Scott LaFee and Nicole Mlynaryk, UC San Diego
In the first known study of its type, an international team of researchers evaluated whether high research and development (R&D) costs explain high drug prices in the United States.
“There is a presumption that high R&D costs justify high drug prices. If that were true, then we’d see a positive association between the two measures,” said first author Olivier Wouters, Ph.D., assistant professor at the London School of Economics and Political Sciences.
But in a paper published September 26, 2022, in JAMA Network Open, Wouters, in collaboration with colleagues at Skaggs School of Pharmacy and Pharmaceutical Sciences at University of California San Diego, found no such association for 60 new drugs approved by the U.S. Food and Drug Administration from 2009 to 2018.

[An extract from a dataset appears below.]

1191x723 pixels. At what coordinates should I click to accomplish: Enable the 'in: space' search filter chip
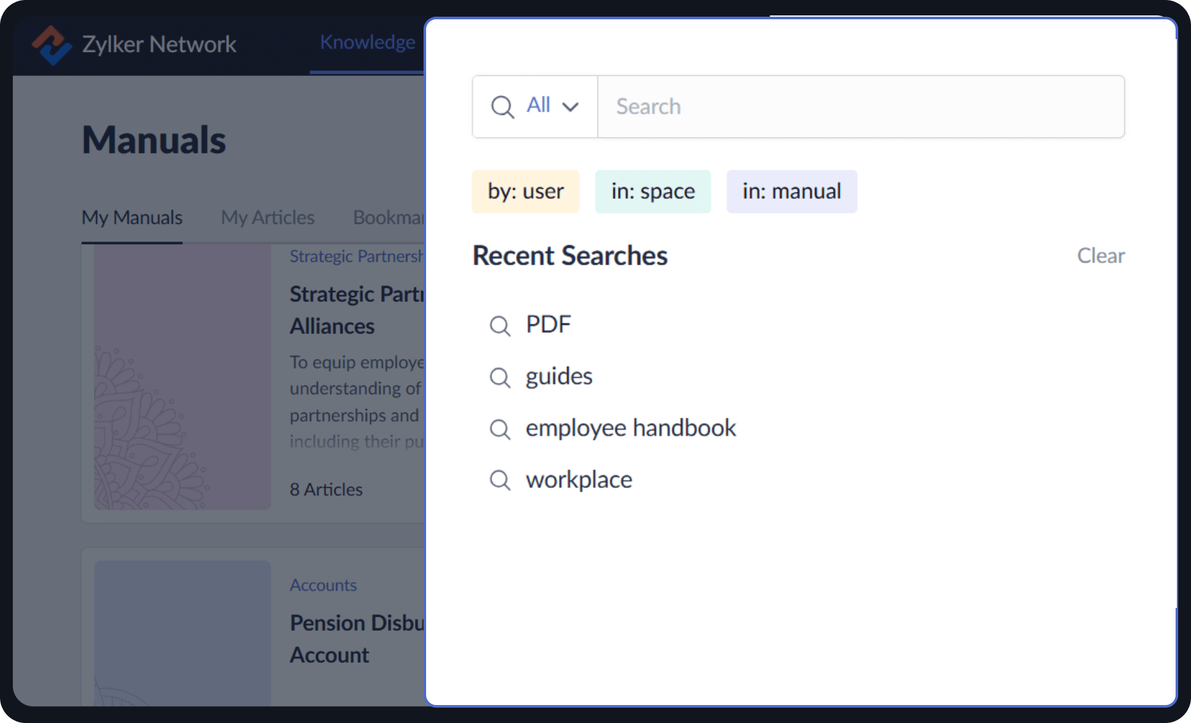[x=653, y=191]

The researchers compared data on R&D costs with drug prices. They found no relationship between what pharmaceutical companies spend on R&D and what they charge for new medicines. The authors also assessed whether the therapeutic value of a product was associated with its price, but found no association there either.
“Our findings provide evidence that drug companies do not set prices based on how much they spent on R&D or how good a drug is. Instead, they charge what the market will bear,” said senior author Inmaculada Hernandez, Pharm.D., Ph.D., associate professor at Skaggs School of Pharmacy and Pharmaceutical Sciences.
The pharmaceutical industry spent $83 billion on R&D in 2019, according to the Congressional Budget Office. Companies are estimated to spend somewhere between $1 billion and $3 billion on average to bring a single new product to market. In 2019, the U.S. drug market generated more than $490 billion in revenue, accounting for almost half of the global pharmaceutical market, according to the database company, Statista.
Americans spend more on prescription drugs per capita than citizens in any other country. In 2019, that worked out to more than $1,200 per person. A 2021 Rand Corporation study found U.S. drug prices were 2.56 times higher than those in 32 comparable countries. A Kaiser Family Foundation Health Tracking Poll published earlier this year found that eight in 10 adults said the cost of prescribed medications was unreasonable.
Legislators in Congress have in recent years introduced numerous proposals intended to apply downward pressure on drug prices. Pharmaceutical companies and trade groups have opposed these reforms, arguing that high drug prices are needed to recover R&D investments.
“If this argument is be used to justify high prices and oppose measures to curb prescription drug costs, drug companies should supply further data to support their claims that high drug prices are needed to recover R&D investments,” said Hernandez.
The study authors acknowledged that the analysis was limited by a small sample size.
Co-authors include: Lucas A. Berenbrok and Yihan Li, University of Pittsburgh School of Pharmacy; and Meiqi He, UC San Diego.
Disclosure: Hernandez has received consulting fees from Bristol Myers Squibb and Pfizer, outside of the published work.